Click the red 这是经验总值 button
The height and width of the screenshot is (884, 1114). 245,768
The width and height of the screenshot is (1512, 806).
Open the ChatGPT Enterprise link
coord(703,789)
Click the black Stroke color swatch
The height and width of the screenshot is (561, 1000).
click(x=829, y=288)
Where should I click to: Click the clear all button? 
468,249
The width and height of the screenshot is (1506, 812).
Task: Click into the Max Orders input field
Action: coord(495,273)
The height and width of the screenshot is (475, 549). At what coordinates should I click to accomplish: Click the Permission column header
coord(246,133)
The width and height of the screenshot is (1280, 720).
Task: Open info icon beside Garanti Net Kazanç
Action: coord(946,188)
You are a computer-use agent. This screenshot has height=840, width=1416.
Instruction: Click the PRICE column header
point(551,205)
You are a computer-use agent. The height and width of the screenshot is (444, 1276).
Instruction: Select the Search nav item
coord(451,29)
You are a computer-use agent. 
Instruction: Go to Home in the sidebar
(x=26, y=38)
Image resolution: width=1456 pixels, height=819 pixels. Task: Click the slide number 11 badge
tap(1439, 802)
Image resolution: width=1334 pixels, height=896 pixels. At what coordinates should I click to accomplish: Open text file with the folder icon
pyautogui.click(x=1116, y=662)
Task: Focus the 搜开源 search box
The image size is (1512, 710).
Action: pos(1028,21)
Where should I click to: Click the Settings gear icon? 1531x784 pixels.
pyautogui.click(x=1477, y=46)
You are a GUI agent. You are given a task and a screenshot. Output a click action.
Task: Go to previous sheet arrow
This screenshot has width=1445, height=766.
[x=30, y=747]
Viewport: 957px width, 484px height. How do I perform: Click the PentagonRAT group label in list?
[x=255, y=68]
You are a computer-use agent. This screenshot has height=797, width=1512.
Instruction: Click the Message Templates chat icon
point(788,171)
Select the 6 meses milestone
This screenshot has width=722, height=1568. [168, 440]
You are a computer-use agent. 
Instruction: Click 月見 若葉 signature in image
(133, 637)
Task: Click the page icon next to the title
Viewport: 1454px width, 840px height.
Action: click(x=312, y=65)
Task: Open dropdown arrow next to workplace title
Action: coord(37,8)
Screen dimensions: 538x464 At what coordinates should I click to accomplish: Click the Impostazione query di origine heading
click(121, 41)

.....

* **Problem description**: Render all of the rows above as a JSON list of strings, one string per line, with blank lines omitted.

* **Solved problem**:
[
  "Click the red 这是经验总值 button",
  "The height and width of the screenshot is (884, 1114). 245,768",
  "The width and height of the screenshot is (1512, 806).",
  "Open the ChatGPT Enterprise link",
  "coord(703,789)",
  "Click the black Stroke color swatch",
  "The height and width of the screenshot is (561, 1000).",
  "click(x=829, y=288)",
  "Where should I click to: Click the clear all button? ",
  "468,249",
  "The width and height of the screenshot is (1506, 812).",
  "Task: Click into the Max Orders input field",
  "Action: coord(495,273)",
  "The height and width of the screenshot is (475, 549). At what coordinates should I click to accomplish: Click the Permission column header",
  "coord(246,133)",
  "The width and height of the screenshot is (1280, 720).",
  "Task: Open info icon beside Garanti Net Kazanç",
  "Action: coord(946,188)",
  "You are a computer-use agent. This screenshot has height=840, width=1416.",
  "Instruction: Click the PRICE column header",
  "point(551,205)",
  "You are a computer-use agent. The height and width of the screenshot is (444, 1276).",
  "Instruction: Select the Search nav item",
  "coord(451,29)",
  "You are a computer-use agent. ",
  "Instruction: Go to Home in the sidebar",
  "(x=26, y=38)",
  "Image resolution: width=1456 pixels, height=819 pixels. Task: Click the slide number 11 badge",
  "tap(1439, 802)",
  "Image resolution: width=1334 pixels, height=896 pixels. At what coordinates should I click to accomplish: Open text file with the folder icon",
  "pyautogui.click(x=1116, y=662)",
  "Task: Focus the 搜开源 search box",
  "The image size is (1512, 710).",
  "Action: pos(1028,21)",
  "Where should I click to: Click the Settings gear icon? 1531x784 pixels.",
  "pyautogui.click(x=1477, y=46)",
  "You are a GUI agent. You are given a task and a screenshot. Output a click action.",
  "Task: Go to previous sheet arrow",
  "This screenshot has width=1445, height=766.",
  "[x=30, y=747]",
  "Viewport: 957px width, 484px height. How do I perform: Click the PentagonRAT group label in list?",
  "[x=255, y=68]",
  "You are a computer-use agent. This screenshot has height=797, width=1512.",
  "Instruction: Click the Message Templates chat icon",
  "point(788,171)",
  "Select the 6 meses milestone",
  "This screenshot has width=722, height=1568. [168, 440]",
  "You are a computer-use agent. ",
  "Instruction: Click 月見 若葉 signature in image",
  "(133, 637)",
  "Task: Click the page icon next to the title",
  "Viewport: 1454px width, 840px height.",
  "Action: click(x=312, y=65)",
  "Task: Open dropdown arrow next to workplace title",
  "Action: coord(37,8)",
  "Screen dimensions: 538x464 At what coordinates should I click to accomplish: Click the Impostazione query di origine heading",
  "click(121, 41)"
]